A cold front swept in by mid afternoon bringing an icy-cold cold rain, under dingy pale skies. A stiffening wind drove that rain against the 60 or so protesters, mostly students from Lane Tech college prep High school on Chicago’s North side. There were news crews from the local corporate media. With defeatist and discouraging questions like, “Do you think this protest will change anything,” they were clearly driving the conversation towards the do-nothing status quo mentality. Moreover, they were also driving a message to these young and impassioned students, that anything challenging that status quo will be condescended to, at best, and crushed, at worst.
But there were teachers, parents and librarians in full support of what these students recognized was an absolute abomination and crime in a “free” and democratic society. They knew it, while so many other purportedly wise, learned and experienced adults had grievously forgotten that simple lesson. Motorists honked in support, and passers-by were moved to join in. Revolution and Beer, and 900poundgorilla were there in full support as well.

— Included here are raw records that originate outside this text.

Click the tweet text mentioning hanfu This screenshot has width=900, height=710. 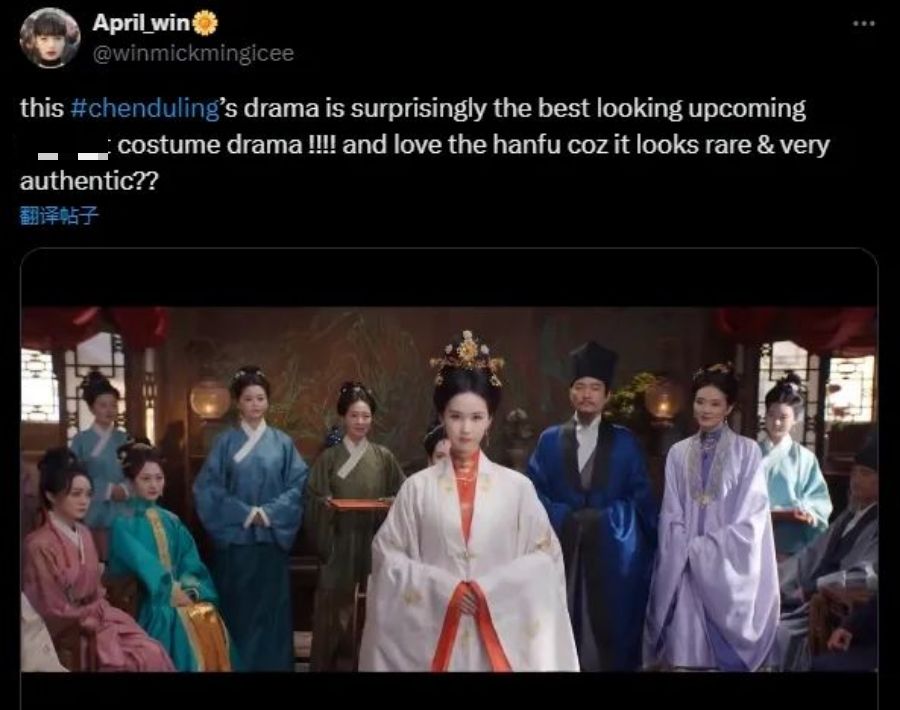pos(425,144)
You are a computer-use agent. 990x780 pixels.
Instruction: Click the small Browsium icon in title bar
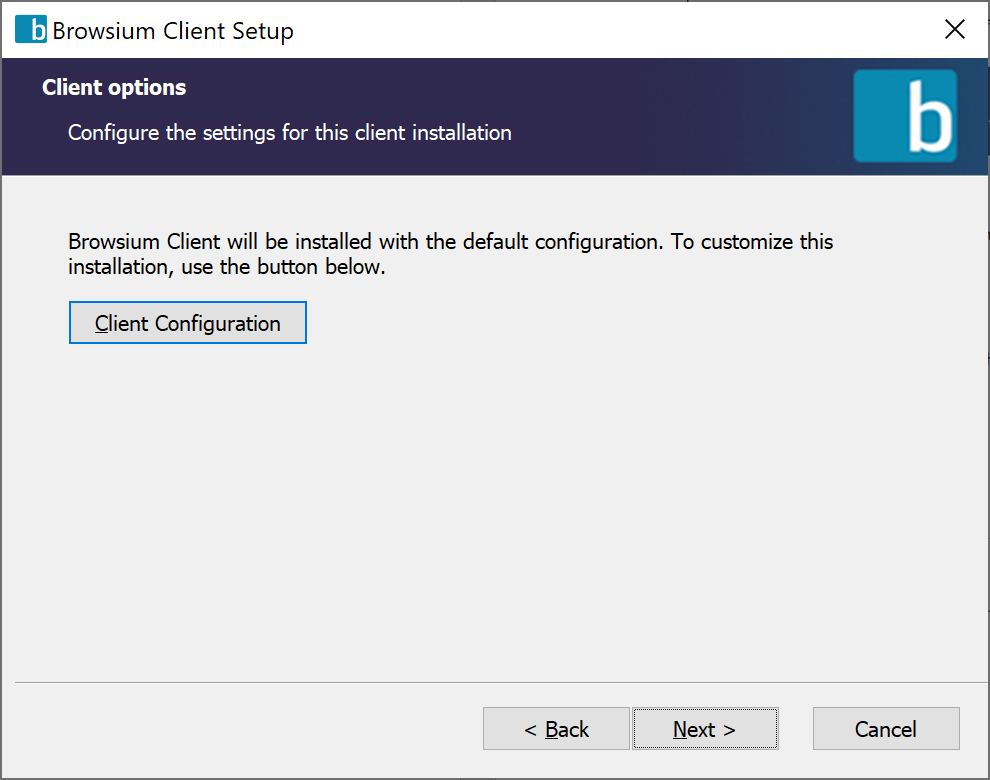click(x=31, y=30)
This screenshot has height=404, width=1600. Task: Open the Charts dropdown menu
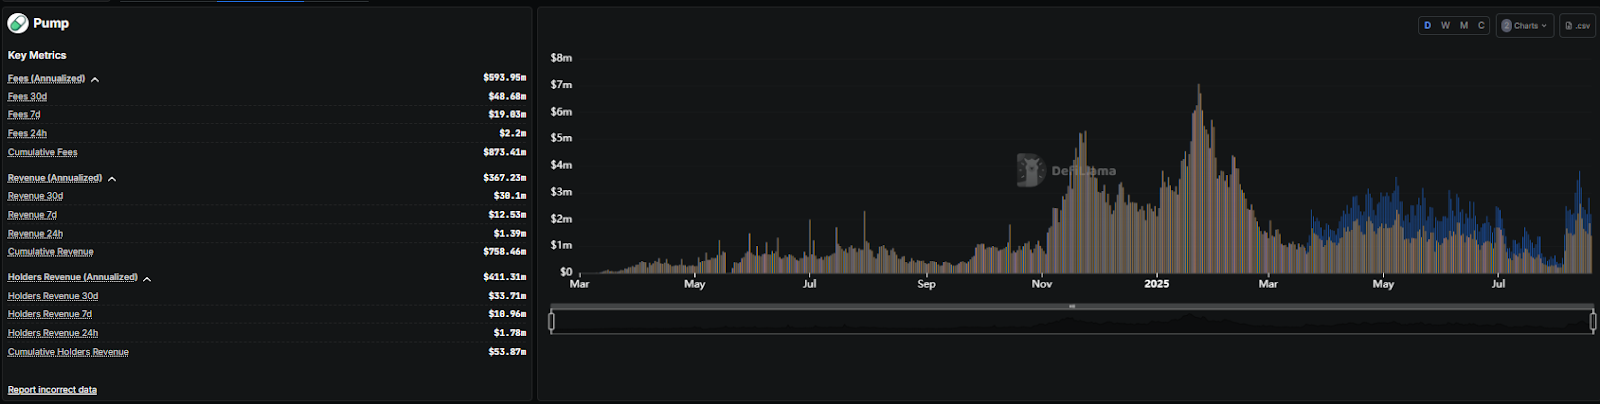(1524, 26)
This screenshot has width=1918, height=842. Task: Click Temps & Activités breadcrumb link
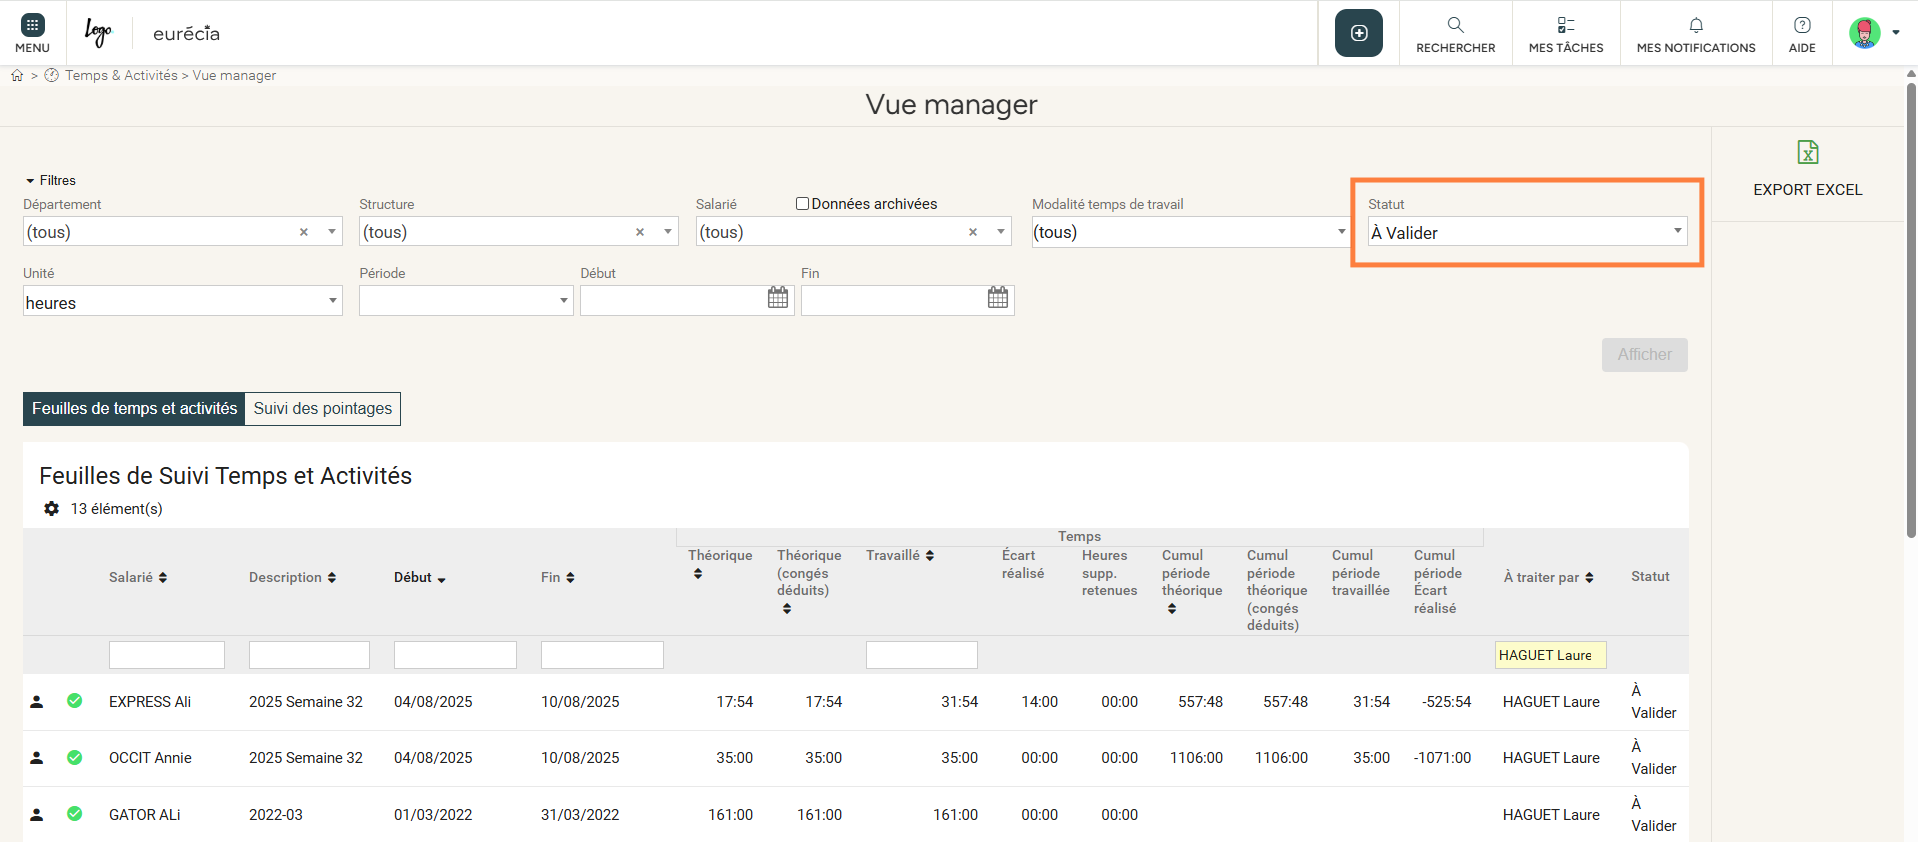coord(121,76)
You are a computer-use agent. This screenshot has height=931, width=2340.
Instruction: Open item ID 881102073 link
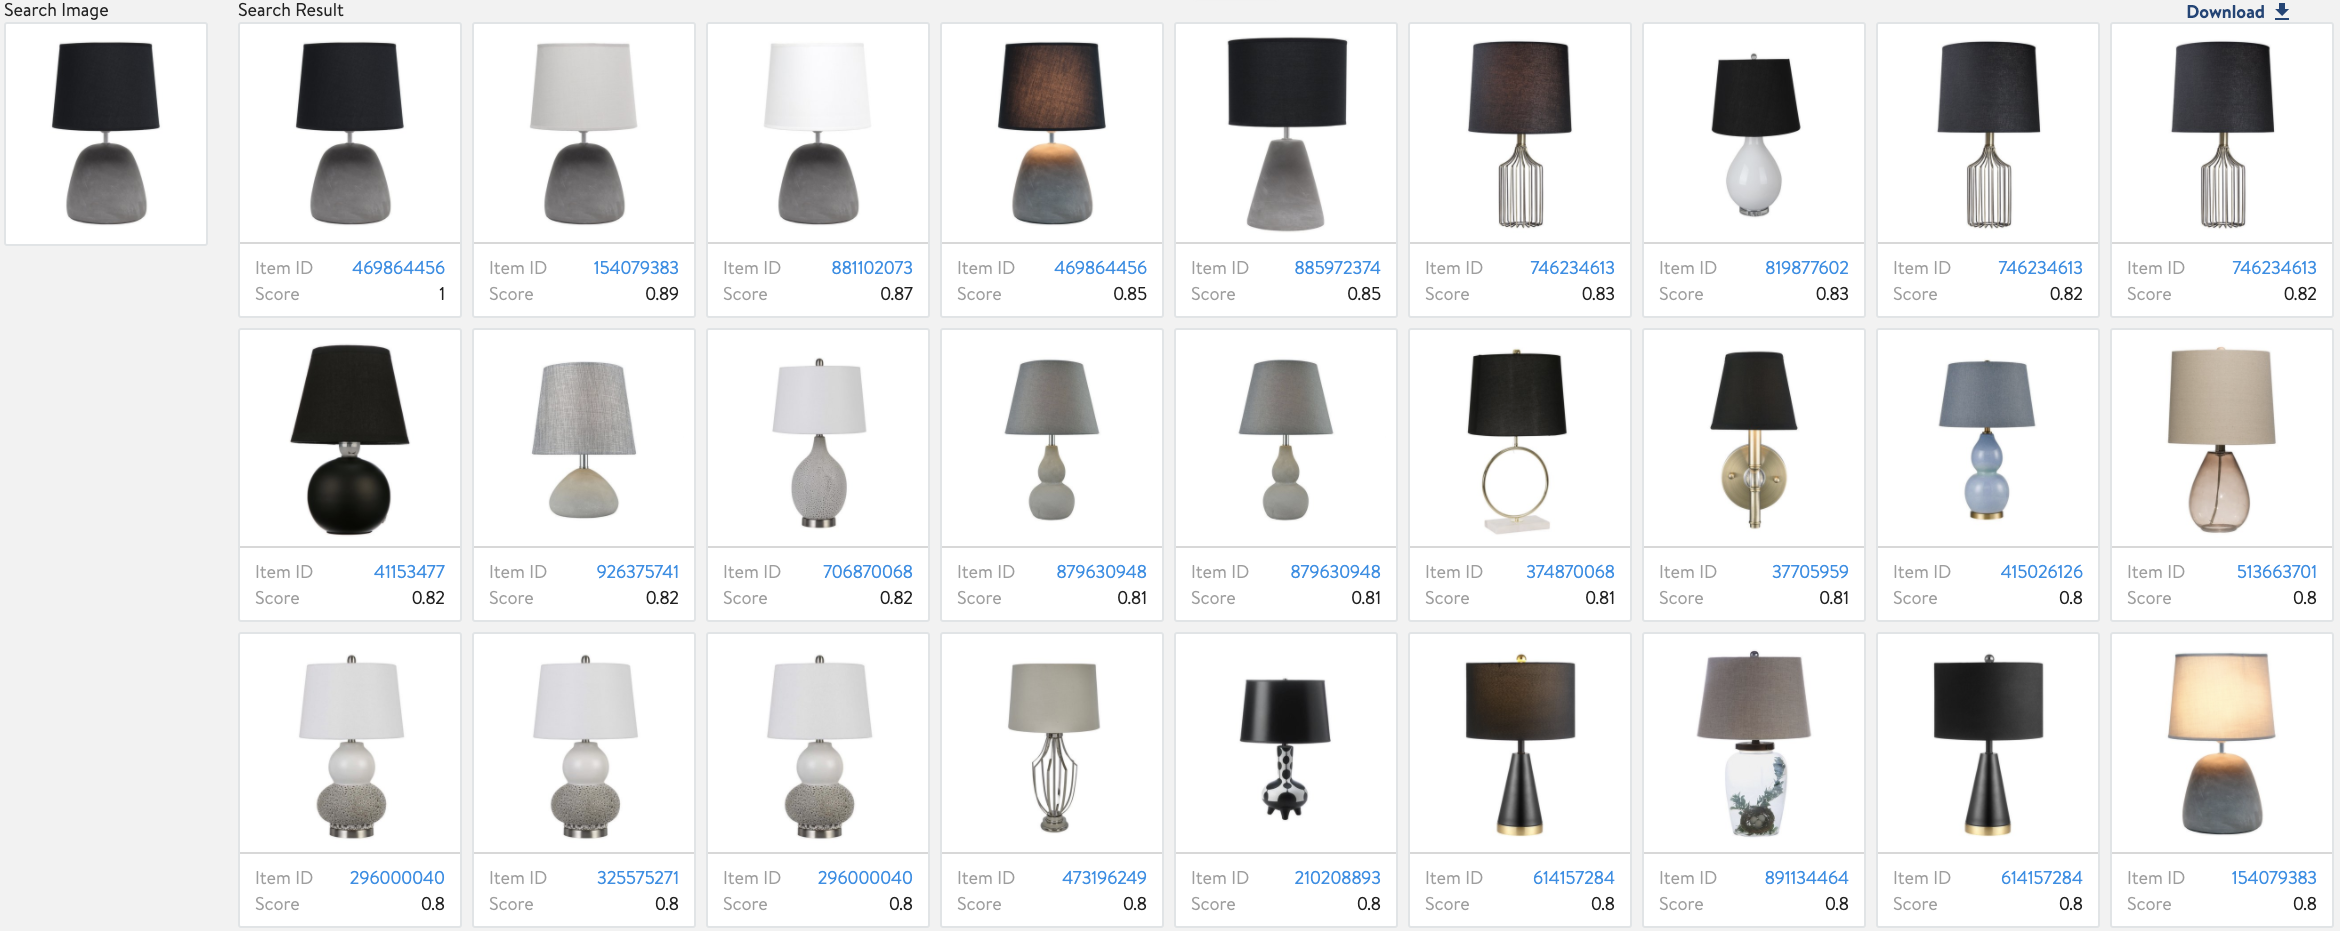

Percepolis, by Iranian author Marjane Satrapi, is one of those rare books that transcends nationality, politics and age, with a wisdom and insight beyond those cosmetic and divisive assemblages. It is about the human soul, and the endurance of the human soul in the face of daunting adversity, tyranny and oppression. The award-winning book became a stunning and powerful motion picture, one of those rare films that properly conveys the heart and soul of a book. The book was quickly banned in Satrapi’s native Iran, then a number of other Islamic countries. It was deemed blasphemous. Add one more place the book has been banned; Chicago.
The million Dollar question is, of course, why? Several calls to Chicago Public School CEO Barbara Byrd-Bennett were not returned. The CPS official statements are confused, if not outright duplicitous. Byrd-Bennett denied Friday that the book was being banned, and said that Persepolis contained graphic language and images that were inappropriate for seventh and eight-graders.
“We are not banning this book from our schools,” Byrd-Bennett told school principals: “If your seventh-grade teachers have not yet taught this book, please ask them not to do so and to remove any copies of the book from their classrooms.”
Courtesy of Fred Klonsky, “Board of Education vs. Pico in 1982 states that is illegal to remove a book from a high school library. This, effectively, is a violation of the Freedom of Speech. Board of Education v. Pico, 457 U.S. 853 (1982), was a case in which four Justices of the United States Supreme Court concluded that the First Amendment limits the power of local school boards to remove library books from junior high schools and high schools…CPS is claiming that there was a set of new books sent to schools and the distributor included copies of this one by mistake. Since CPS hadn’t paid for them, schools were asked to pull the books and send them back. “a mix-up’. The books, in fact, were purchased some years ago by an English teacher when she applied (and received) a grant to pay for them.” http://preaprez.wordpress.com/2013/03/14/cps-book-banning/
The nature and necessity of books like Percepolis, The Diary of Anne Frank and Zlata’s Diary, or Romeo and Juliet(two young teens who fall in love and commit suicide) is that the images, emotions and language are in context to important and universal truths about morality and the human condition. Have we, as a society allowed the most banal, obtuse and actively ignorant to ascend to positions of prominence, so that with our tacit silence we allow them to make these dangerous and destructive decisions?
This writer can offer several theories, absent Byrd-Bennett’s revelation about her intentions. The first is that this seems to have begun after a teacher, not parents or students, complained at another north side school. It begs the question of whether school districts have become so over-sensitive about any attention whatsoever, that their immediate reaction is to ban, stop and close without thinking. Another possibility regards this cult of childhood innocence, in which we feel is necessary to shield children from every rain drop for fear it may rob them of eternal innocence. But there is a difference between porn and Percepolis(Interesting that the steeply marketed cartoons purveyed upon children under the noses of over-protective parents are much closer to porn). The last possibility is far more cynical, asking whether this is part of a cultural slide towards demonizing Iranians by a society hooked financially and politically on the military as we continue the propagandizing acculturation towards yet another war?
Perhaps the ultimate lesson is in the obfuscation of truth and honest communication seen by the students of CPS regarding this issue. I won’t say lies, but certainly CPS and Byrd-Bennett in lawyerly double-speak found no dishonesty in their demonstrable hypocrisy. The irony is, if we believe the innocence angle, that the adults at CPS found it less of an assault on innocence to be unabashedly dishonest than allow students access to a book which may offer them perspectives on the community of mankind, overcoming adversity and perservering in the face of oppression.